As it all caves in.
{Set a week after the last chapter finished from}
<Touya's POV>Hands trembling my knees buckled from underneath me and I collapse onto the floor in a sobbing mess. Tears dropping from my eyelashes they trail down my face onto the ground. The words are a constant loop in my mind playing over and over again. The one sentence my mother said to me came raining down on me like a ton of bricks.
"Touya...I'm so sorry" her hands were gripping a sheet of paper. All I could see was a big printed 'M' and some more letters continuing underneath my mother's palm.
"I'm so sorry baby but your friend Himiko, she's been missing for nearly a week Touya" I remember screaming a trembling but I don't remember walking towards my mother and snatching the paper from her grasp. I look down at the poster now in my hand. Big bold letters spelled the word 'MISSING' with Toga's picture underneath. My best friend, missing and I didn't even question it. She could have been getting tortured or worse could be dead for nearly a whole week and I was too busy hating Endeavor's child to even notice. I was a horrible person, I FELT like a horrible person.Himiko Toga had been my friend for almost two years now. She put a smile on my face when needed and was the closest person to knowing what shit I go through every day, she knew how to deal with it because she went through somewhat similar things. But now she was gone. My best friend, my partner in crime.. was gone.. and there was nothing I could do about it. I feel so weak, so pathetic. I finally feel like what I've been labeled as, Useless.
It feels like the heroes weren't even looking for her like no one was. Sure they put up a few posters but not enough if I hadn't seen any yet.

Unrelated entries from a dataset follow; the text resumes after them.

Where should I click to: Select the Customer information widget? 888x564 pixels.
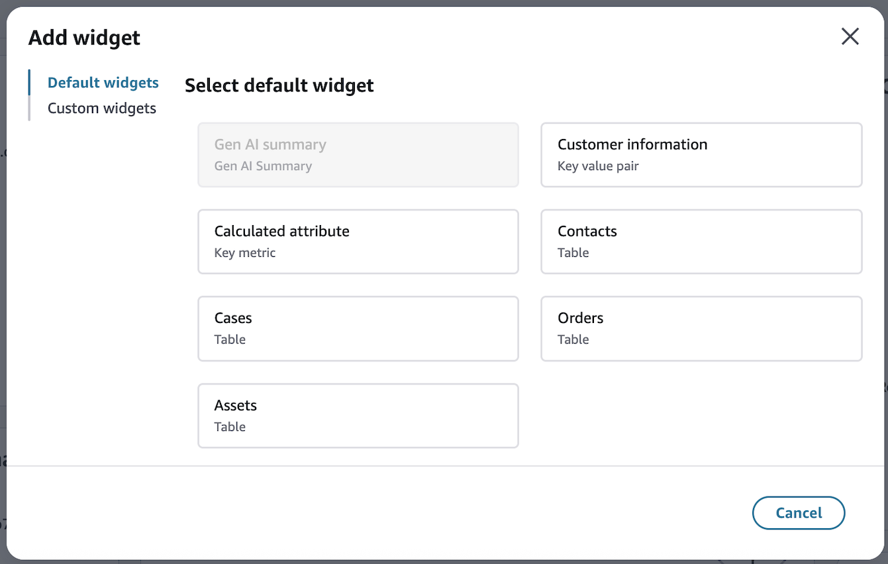pyautogui.click(x=701, y=154)
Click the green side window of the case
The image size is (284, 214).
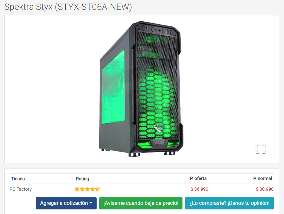[x=113, y=87]
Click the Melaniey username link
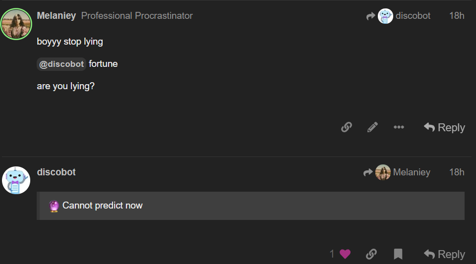The height and width of the screenshot is (264, 476). pos(56,16)
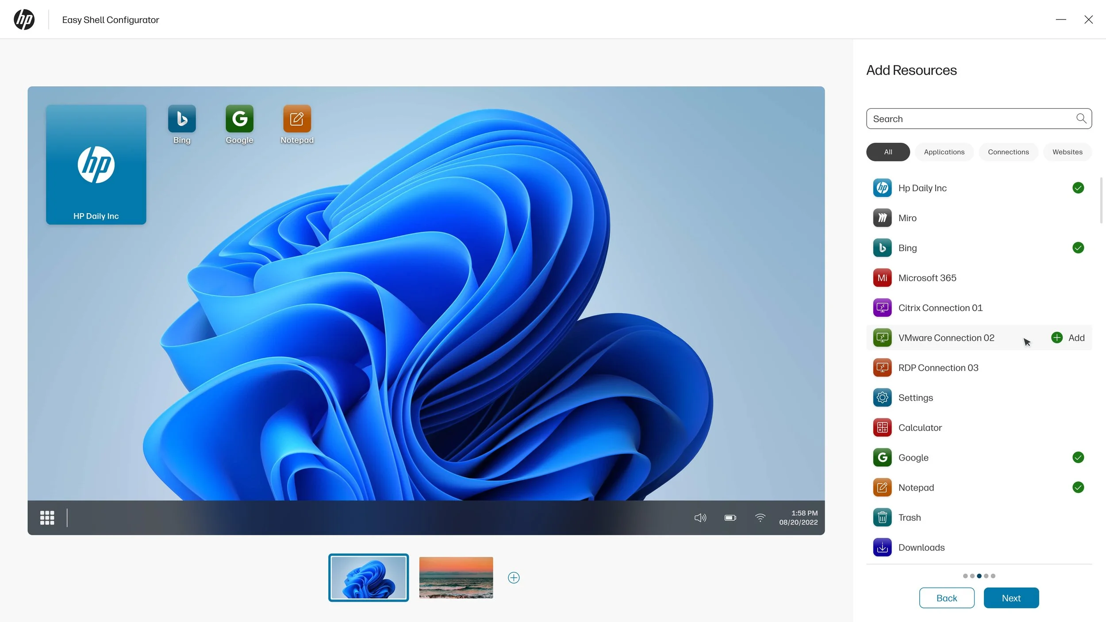Click into the Search resources field
This screenshot has width=1106, height=622.
click(971, 119)
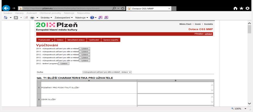Open the Kontakty link
Screen dimensions: 253x112
click(209, 24)
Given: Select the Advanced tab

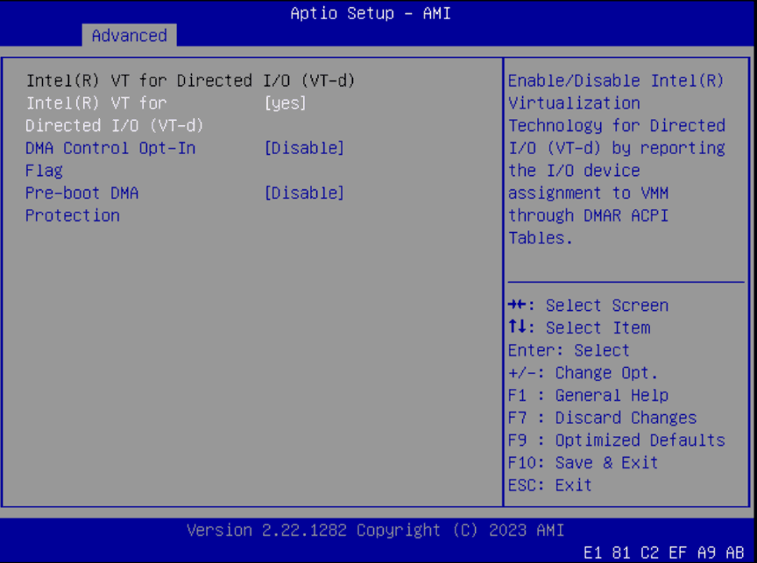Looking at the screenshot, I should pyautogui.click(x=129, y=35).
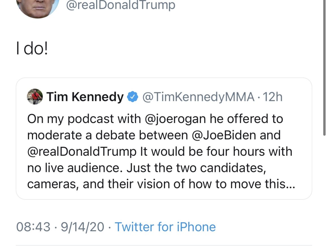Open the Twitter for iPhone source link
This screenshot has width=328, height=246.
click(x=165, y=227)
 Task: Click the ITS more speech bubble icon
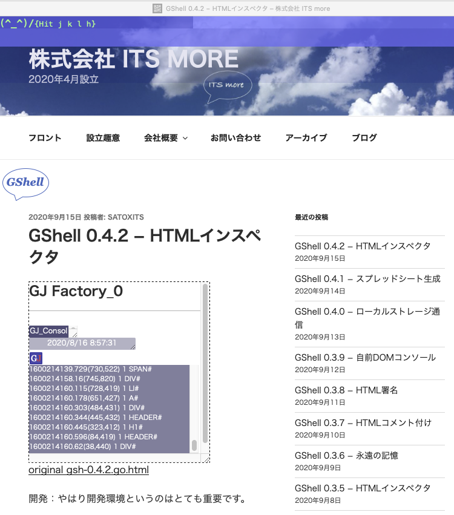point(228,85)
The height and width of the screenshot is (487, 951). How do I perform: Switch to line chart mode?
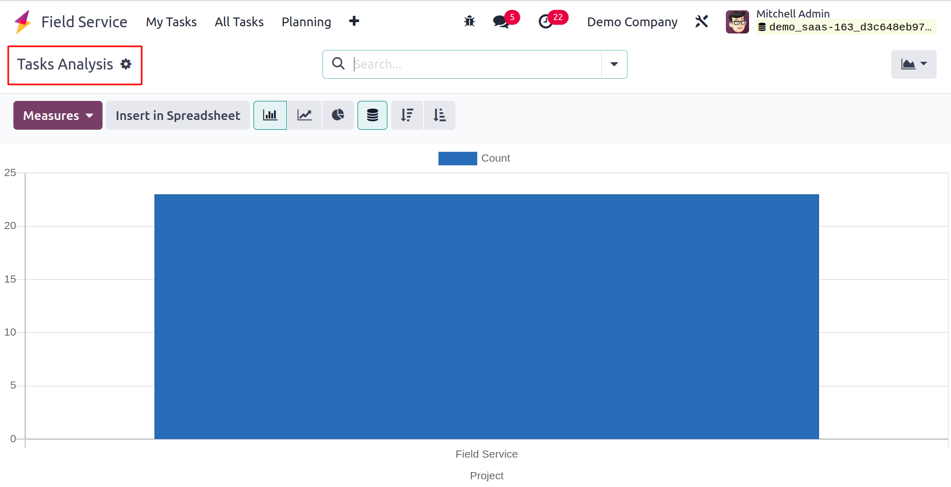click(x=304, y=115)
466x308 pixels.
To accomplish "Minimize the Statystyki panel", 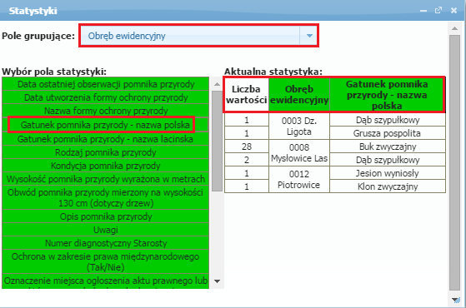I will point(423,11).
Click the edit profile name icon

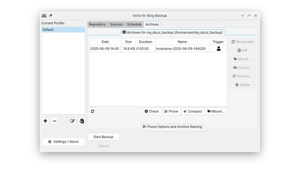(x=72, y=121)
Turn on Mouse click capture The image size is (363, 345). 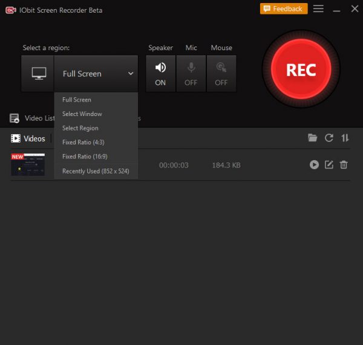pyautogui.click(x=221, y=74)
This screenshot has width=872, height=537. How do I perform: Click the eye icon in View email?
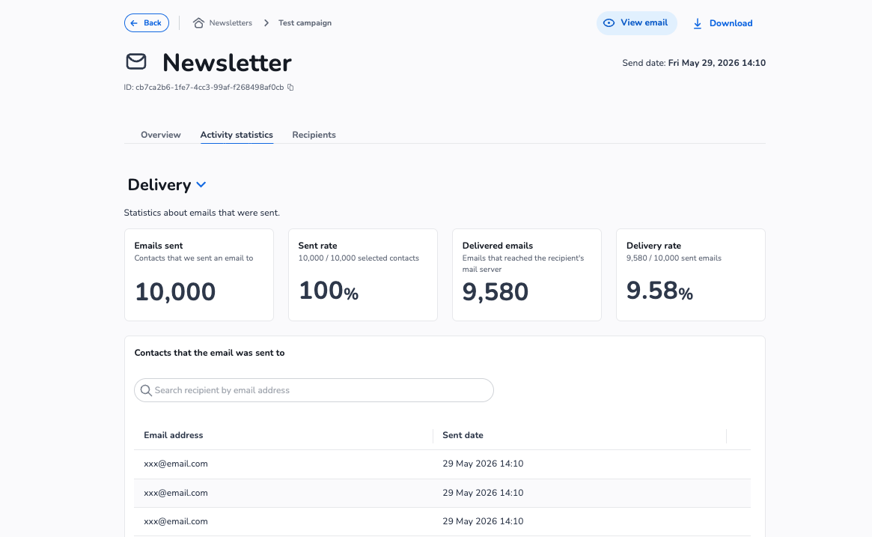click(x=609, y=22)
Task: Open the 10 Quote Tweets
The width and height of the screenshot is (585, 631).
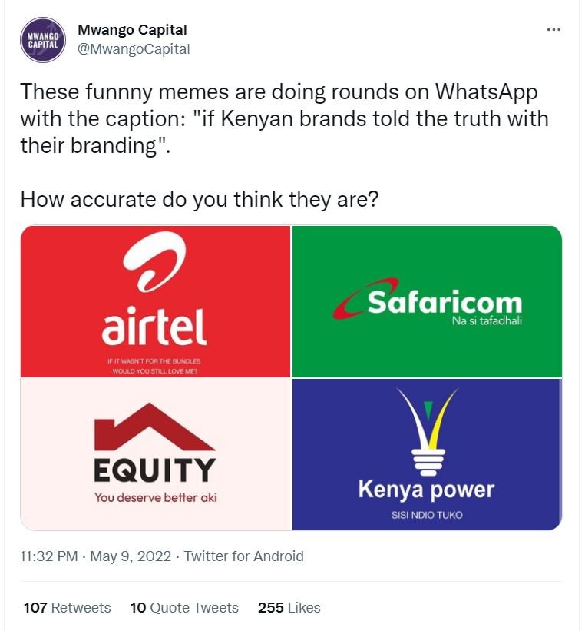Action: pos(184,607)
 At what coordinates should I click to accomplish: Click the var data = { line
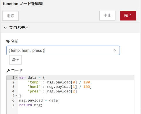32,77
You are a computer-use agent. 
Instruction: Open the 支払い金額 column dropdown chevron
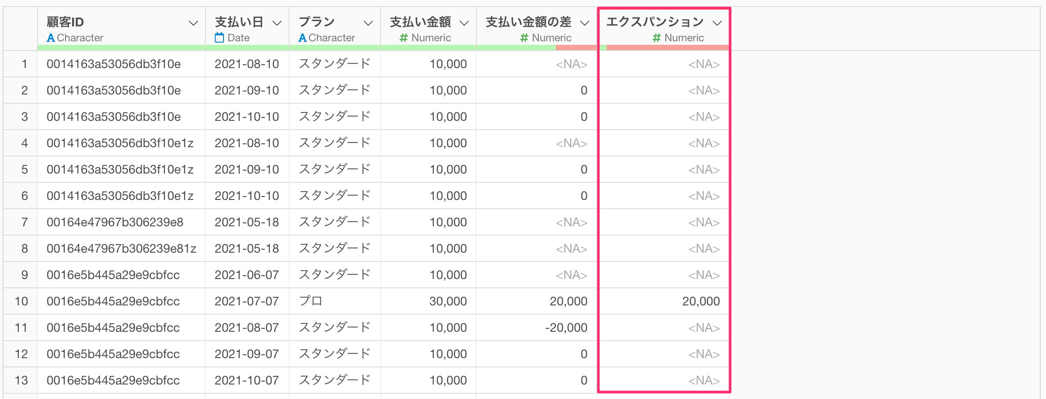pos(464,23)
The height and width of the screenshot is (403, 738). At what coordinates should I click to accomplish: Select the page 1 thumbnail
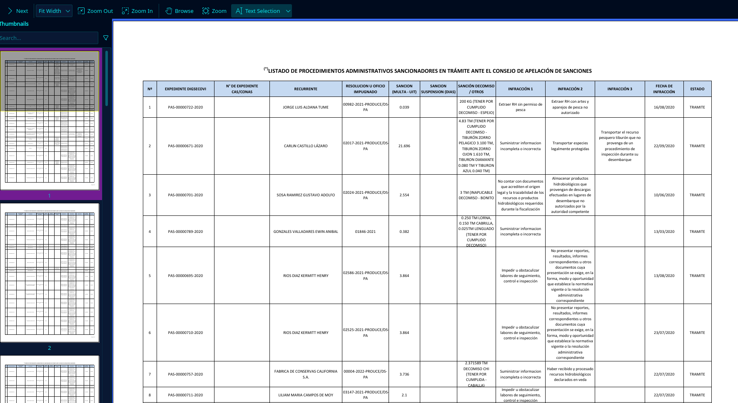tap(50, 121)
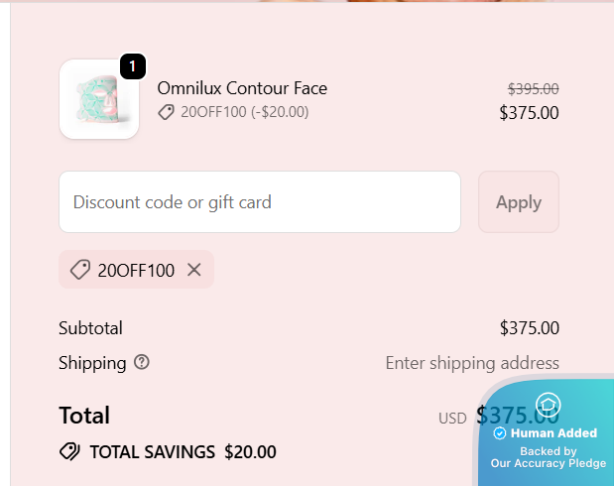Remove the 20OFF100 discount code
Image resolution: width=614 pixels, height=486 pixels.
(x=194, y=270)
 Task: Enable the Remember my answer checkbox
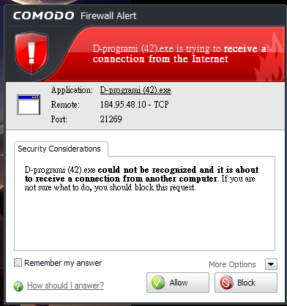18,263
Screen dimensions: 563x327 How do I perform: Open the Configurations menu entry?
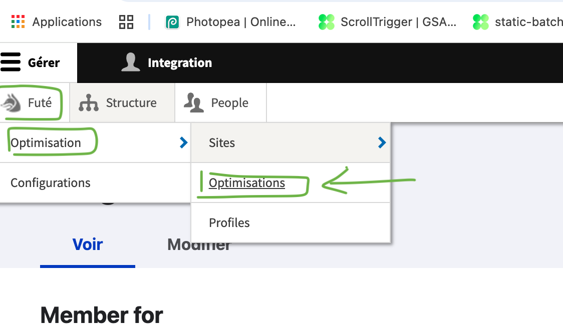tap(51, 183)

I don't know if it's because no one at home would look for her or if it is because she was labeled as a 'menace to society but I don't care. that's my best friend. I KNOW Himiko, I CARE for Himiko. I'd finally found someone as messed up and broken as myself and now she's gone.<2 months later>
It has been two long months since Himiko was reported missing and exactly 4 hours since I came home from searching for her to find that my mother wasn't coming home. My sweet, poor mother had been driven crazy by the old bastard and his successor. Turns out she couldn't bear to look at anything resembling Enji and decided to burn Shoto's face off. Endeavor didn't like that. He beat her and then shipped her off to a mental institution, all for harming his masterpiece. Natsuo and Fuyumi were staying at a friend's house thank god but that left me, alone in a house with Enji. The only thing he has said to me since he got home was that it should have been me. What if I wasn't so defected and still had my red hair it would have been me, not his prized possession. my fists clench as my brain ponders on it more and more, steam rising from my palms and the squelching sound as my skin melts under my grip. My head snaps up as Enji enters the room and I just snap. I let out a monstrous growl I don't even recognize as my own and charge toward the man. Hit and screaming, burning and biting I do everything in my power to hurt him. To bring him pain and agony and suffering like he had brought my mother. like he had brung Natsuo and Fuyumi, brung me, and deep down I was doing it for Shoto as well. that only helped fuel my anger, my hatred, my blood lust.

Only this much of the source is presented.